◆ PROBLEM REQUIREMENTS ◆
Reproduce exactly, and only, the lines below from the one containing "You are a computer-use" through the one containing "Instruction: Open the".

◆ RECORDS TO USE ◆
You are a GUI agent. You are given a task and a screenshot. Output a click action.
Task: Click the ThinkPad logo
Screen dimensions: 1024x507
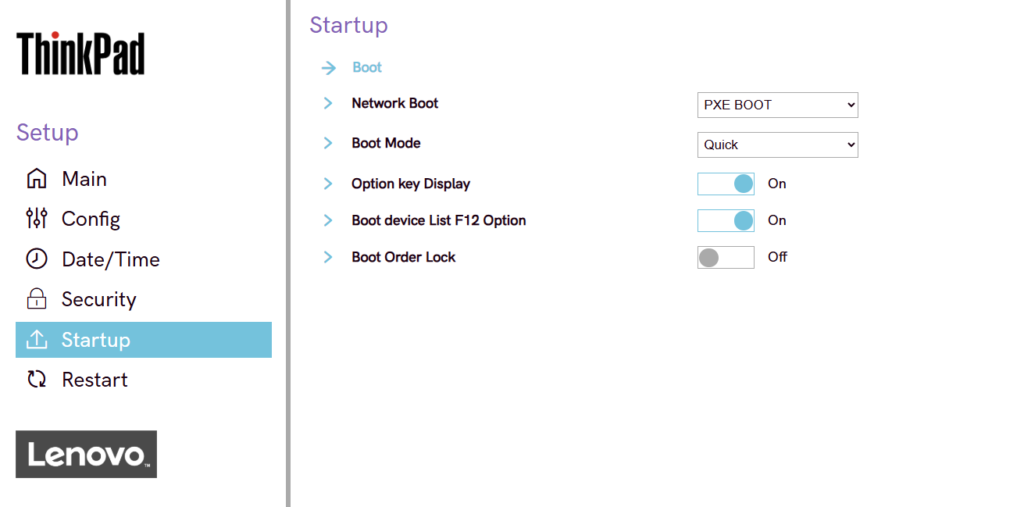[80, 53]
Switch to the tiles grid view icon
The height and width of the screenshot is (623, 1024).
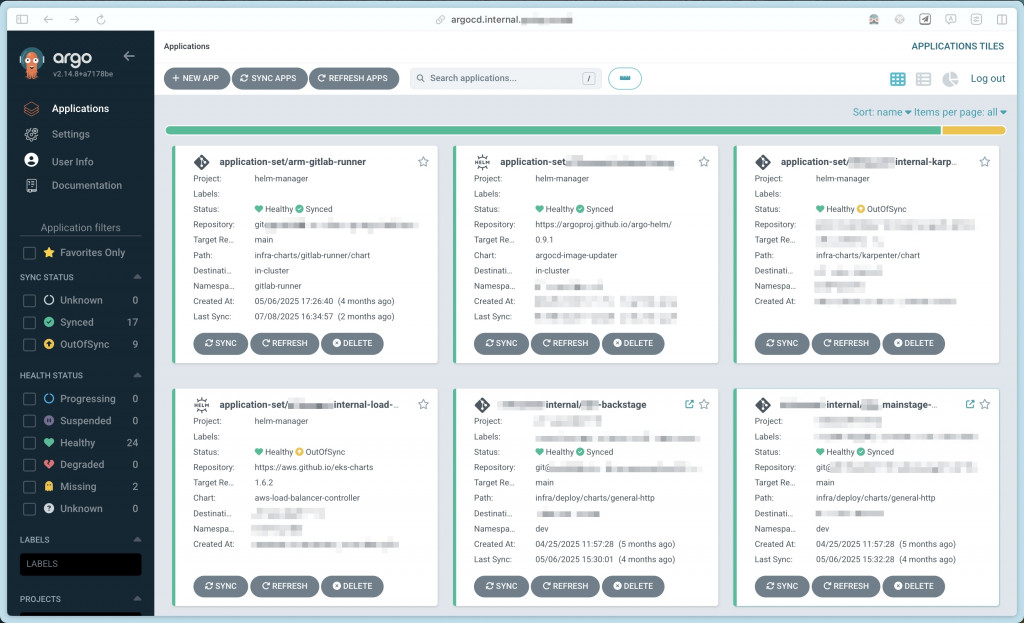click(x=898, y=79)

...

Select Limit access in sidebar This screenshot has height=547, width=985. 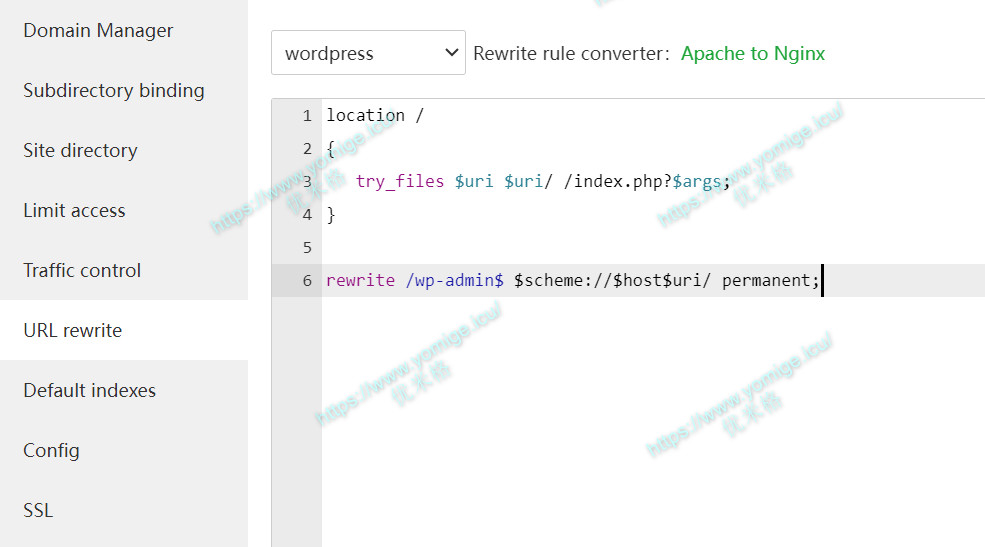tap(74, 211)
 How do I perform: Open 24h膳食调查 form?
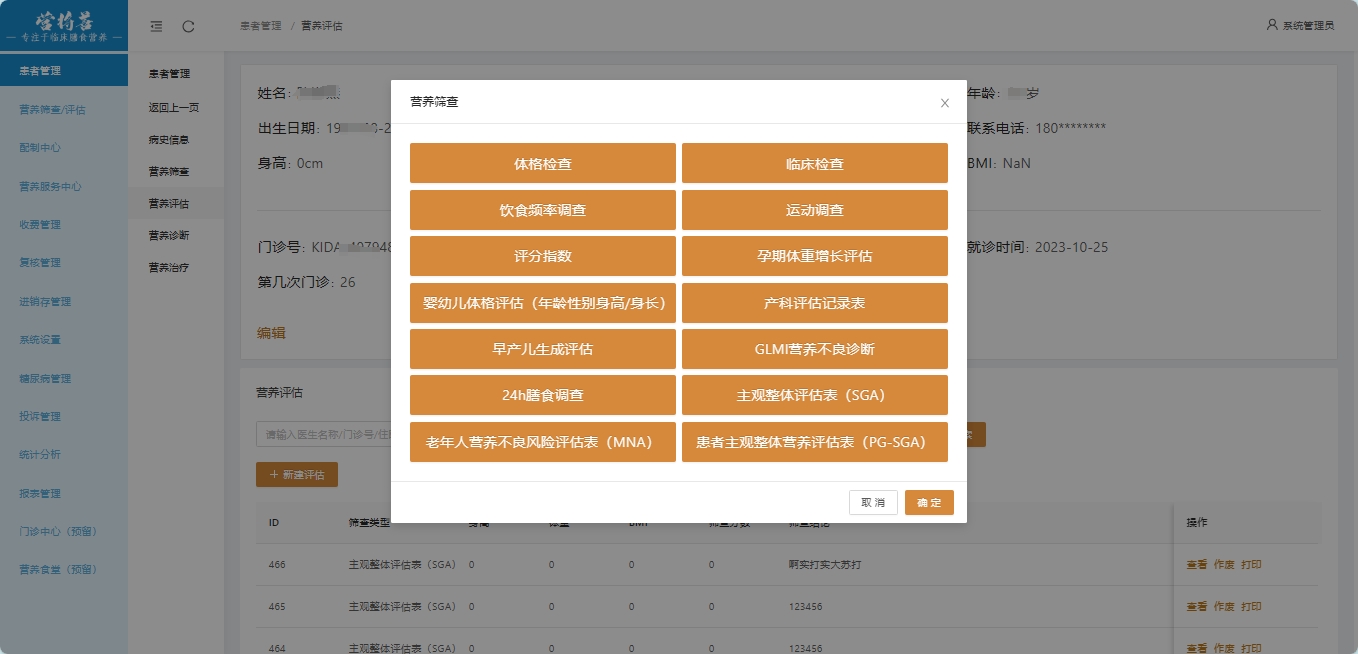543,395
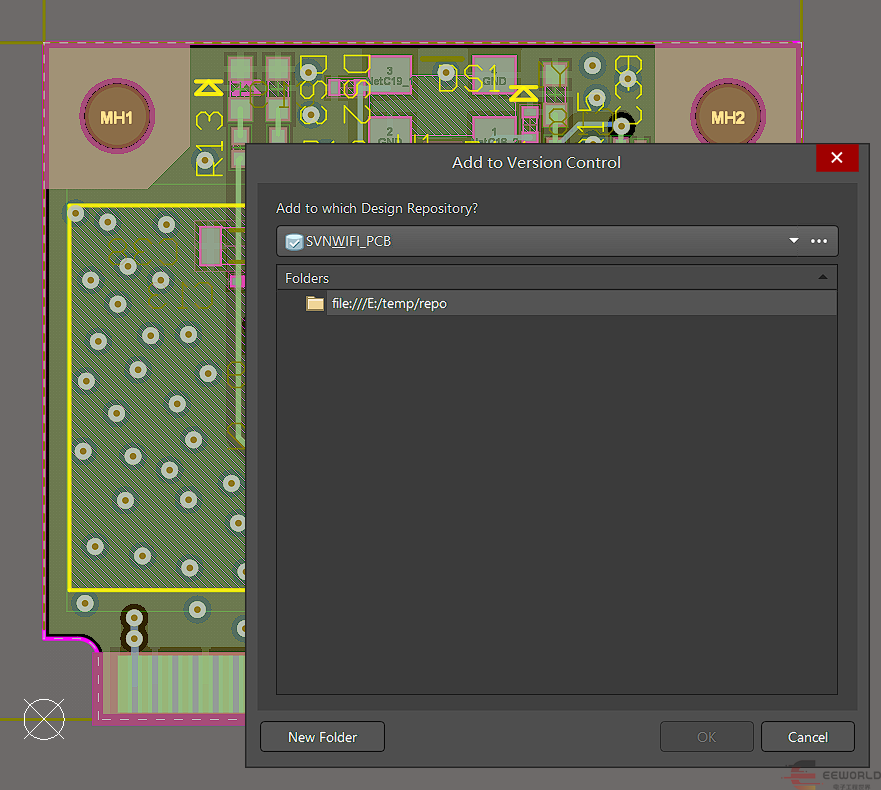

---

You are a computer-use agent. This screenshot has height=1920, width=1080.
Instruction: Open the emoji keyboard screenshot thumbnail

◆ OUTPUT OF THE TASK ◆
You are a computer-use agent. This screenshot has height=1920, width=1080.
Instruction: Open the emoji keyboard screenshot thumbnail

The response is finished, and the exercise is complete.